◆ Source document:

The fleet at the Nore received the same assurances on the seventeenth as had been given to the fleet at St Helens, but a different combination of personalities and circumstances was at work there. Howe could not be sent to two places at once, and the seamen at the Nore were led by a well-educated rabble-rouser by the name of Richard Parker who had joined the navy after emerging from a debtors’ prison. Parker’s motives were more political than the straightforward grievances of the men of the Channel Fleet, as he evidently sympathised with revolutionary ideas. He also set up more of an alternative command, insisting that he be called ‘President’ or sometimes ‘Rear Admiral’, while holding meetings in the state cabin of the Sandwich, the flagship of Vice Admiral Buckner. Parker’s mutineers demanded additional concessions, including an end to punishments for recaptured deserters and the removal of a much wider swathe of officers; they also positioned their vessels to make ready for a blockade of London, and drew to their cause the majority of ships at Yarmouth, which were essential to prevent a Dutch invasion.
The scale, motives and strategic location of the mutiny at the Nore presented Pitt with the gravest crisis he had ever confronted. In the last week of May, almost every possible misfortune seemed to join together in a confluence of disaster. It was known definitively that the Austrians had made peace with France, the fleet at the Nore was exchanging artillery fire with the army at Tilbury, disorder was breaking out in the army itself among the artillery stationed at Woolwich, the ships meant to guard against the Dutch invasion were refusing to do so, the opposition were mounting a renewed push for parliamentary reform on the floor of the Commons, and the Cabinet was racked with division over the next effort to make peace.

◆ Short task a: Locate each line in the data listing below that holds the word "value", and copy those lines.

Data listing
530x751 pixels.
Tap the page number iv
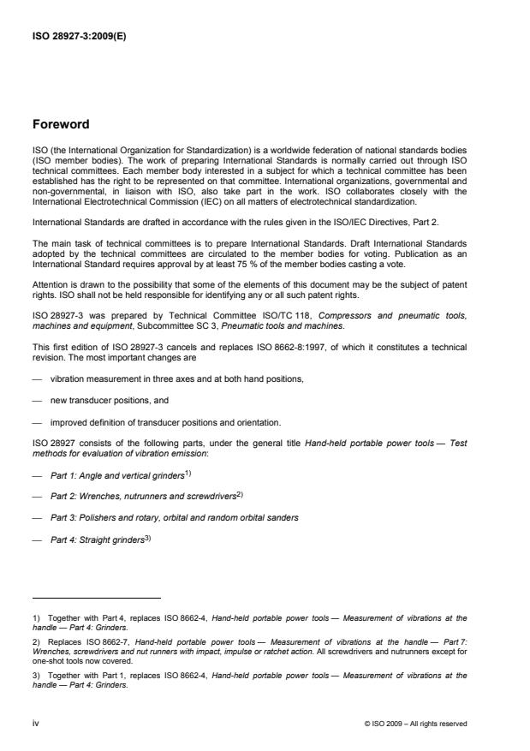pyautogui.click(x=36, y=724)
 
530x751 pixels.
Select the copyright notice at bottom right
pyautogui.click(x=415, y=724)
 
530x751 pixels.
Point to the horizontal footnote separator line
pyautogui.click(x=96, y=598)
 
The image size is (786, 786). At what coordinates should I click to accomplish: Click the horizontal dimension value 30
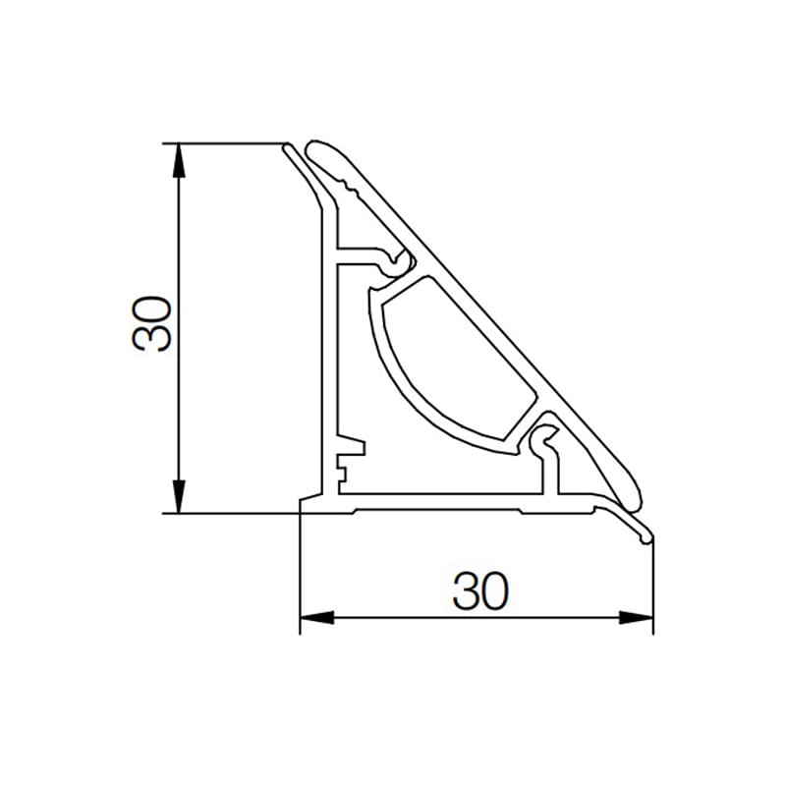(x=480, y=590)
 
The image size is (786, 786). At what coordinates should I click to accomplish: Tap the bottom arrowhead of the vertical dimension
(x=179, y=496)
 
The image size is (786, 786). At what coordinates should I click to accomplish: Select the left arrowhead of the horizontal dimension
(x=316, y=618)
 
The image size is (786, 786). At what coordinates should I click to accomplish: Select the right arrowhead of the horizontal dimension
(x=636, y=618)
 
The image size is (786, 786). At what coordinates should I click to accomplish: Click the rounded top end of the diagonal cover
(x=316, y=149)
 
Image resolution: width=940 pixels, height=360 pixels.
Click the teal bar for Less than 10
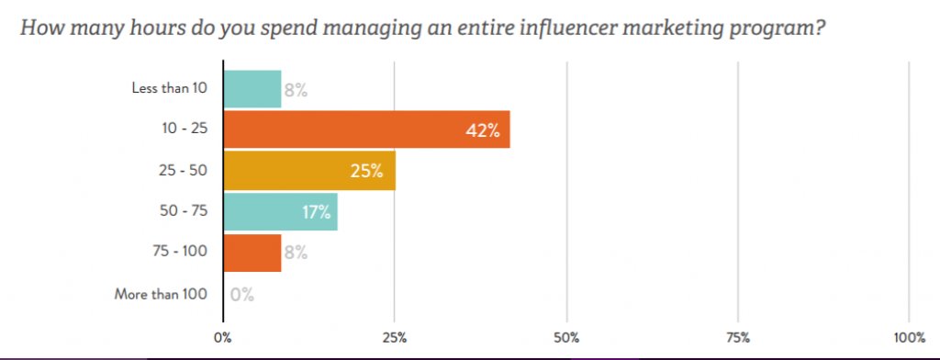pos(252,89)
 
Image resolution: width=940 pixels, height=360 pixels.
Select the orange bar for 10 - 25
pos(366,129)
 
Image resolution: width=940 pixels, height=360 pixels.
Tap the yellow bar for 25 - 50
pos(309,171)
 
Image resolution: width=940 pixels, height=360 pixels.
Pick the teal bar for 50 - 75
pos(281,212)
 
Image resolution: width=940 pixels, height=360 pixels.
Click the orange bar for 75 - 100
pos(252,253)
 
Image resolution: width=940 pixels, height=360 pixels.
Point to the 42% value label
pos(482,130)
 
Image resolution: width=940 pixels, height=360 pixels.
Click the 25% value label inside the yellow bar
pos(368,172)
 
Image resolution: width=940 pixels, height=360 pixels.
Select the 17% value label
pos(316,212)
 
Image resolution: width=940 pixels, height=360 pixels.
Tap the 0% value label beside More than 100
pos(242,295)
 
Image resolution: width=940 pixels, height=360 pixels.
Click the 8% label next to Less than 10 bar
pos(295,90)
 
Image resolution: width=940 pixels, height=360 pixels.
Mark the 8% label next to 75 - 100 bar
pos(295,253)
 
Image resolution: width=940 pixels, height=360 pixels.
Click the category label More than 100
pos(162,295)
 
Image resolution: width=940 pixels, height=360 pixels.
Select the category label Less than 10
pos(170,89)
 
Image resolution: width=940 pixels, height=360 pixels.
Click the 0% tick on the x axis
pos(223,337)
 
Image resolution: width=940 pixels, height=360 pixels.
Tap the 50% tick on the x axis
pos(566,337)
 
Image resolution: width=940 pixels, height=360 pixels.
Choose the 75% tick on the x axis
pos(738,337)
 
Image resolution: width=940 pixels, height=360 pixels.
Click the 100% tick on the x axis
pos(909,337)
--
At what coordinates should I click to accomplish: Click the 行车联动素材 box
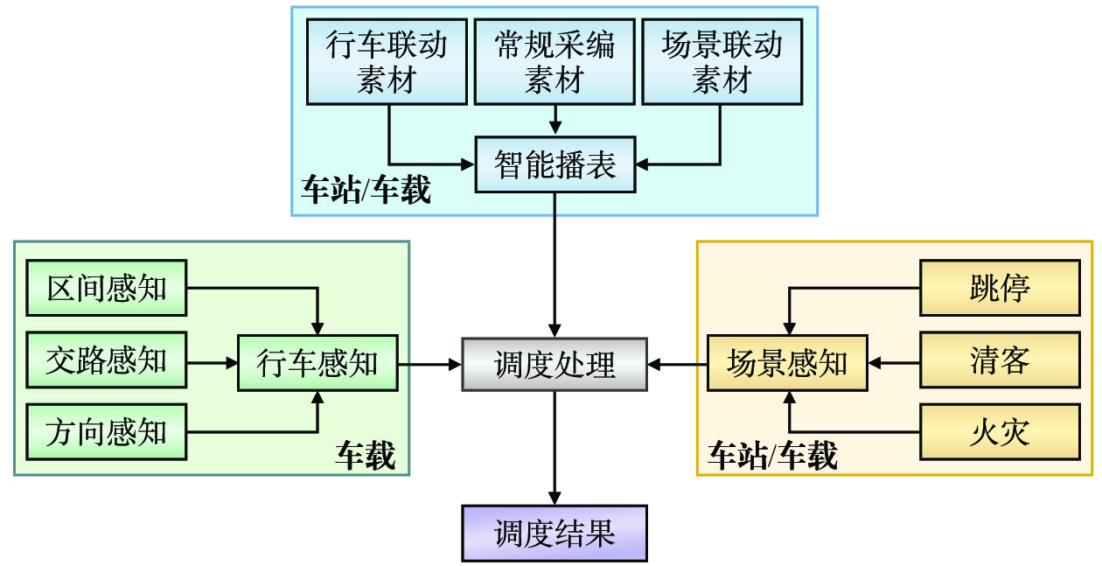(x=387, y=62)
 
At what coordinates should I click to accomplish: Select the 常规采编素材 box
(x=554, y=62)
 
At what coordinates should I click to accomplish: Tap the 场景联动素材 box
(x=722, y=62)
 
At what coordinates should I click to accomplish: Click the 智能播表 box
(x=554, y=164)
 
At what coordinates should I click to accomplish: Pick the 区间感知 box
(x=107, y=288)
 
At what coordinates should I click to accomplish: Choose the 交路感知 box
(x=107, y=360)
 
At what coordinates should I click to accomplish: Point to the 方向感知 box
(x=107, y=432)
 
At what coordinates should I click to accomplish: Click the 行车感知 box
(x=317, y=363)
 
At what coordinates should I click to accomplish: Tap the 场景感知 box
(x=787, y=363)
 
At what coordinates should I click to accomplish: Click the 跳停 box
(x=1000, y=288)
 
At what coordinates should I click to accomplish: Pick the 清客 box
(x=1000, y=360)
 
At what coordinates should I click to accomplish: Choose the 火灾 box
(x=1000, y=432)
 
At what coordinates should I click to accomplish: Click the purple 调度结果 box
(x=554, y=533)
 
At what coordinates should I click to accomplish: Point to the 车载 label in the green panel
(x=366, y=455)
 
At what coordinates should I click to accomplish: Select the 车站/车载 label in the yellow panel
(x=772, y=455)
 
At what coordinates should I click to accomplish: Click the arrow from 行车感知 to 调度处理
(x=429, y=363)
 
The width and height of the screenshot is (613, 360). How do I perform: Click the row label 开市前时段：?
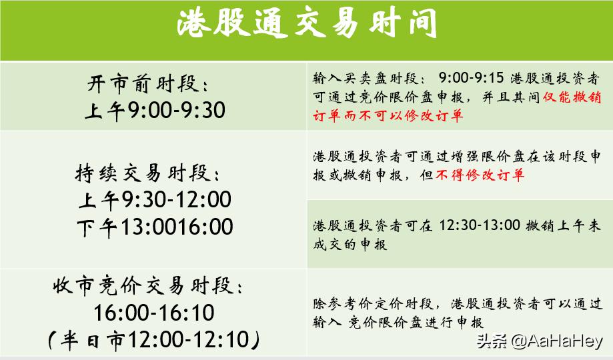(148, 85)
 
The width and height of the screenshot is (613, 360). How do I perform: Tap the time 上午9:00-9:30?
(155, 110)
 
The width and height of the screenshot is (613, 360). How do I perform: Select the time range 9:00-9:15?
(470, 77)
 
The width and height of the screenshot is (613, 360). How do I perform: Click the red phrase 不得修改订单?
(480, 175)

◆ Short task b: Copy everything in the passage on the Nore mutiny from "The scale, motives" down to "to make peace.", swapping "disaster" for "calamity".

◆ Task output a:
The image size is (786, 786). At what coordinates should I click to accomplish: Click the horizontal dimension value 30
Point to the 42% value label
Click the 25% value label inside the yellow bar
Select the 17% value label
Tap the 0% value label beside More than 100

◆ Task output b:
The scale, motives and strategic location of the mutiny at the Nore presented Pitt with the gravest crisis he had ever confronted. In the last week of May, almost every possible misfortune seemed to join together in a confluence of calamity. It was known definitively that the Austrians had made peace with France, the fleet at the Nore was exchanging artillery fire with the army at Tilbury, disorder was breaking out in the army itself among the artillery stationed at Woolwich, the ships meant to guard against the Dutch invasion were refusing to do so, the opposition were mounting a renewed push for parliamentary reform on the floor of the Commons, and the Cabinet was racked with division over the next effort to make peace.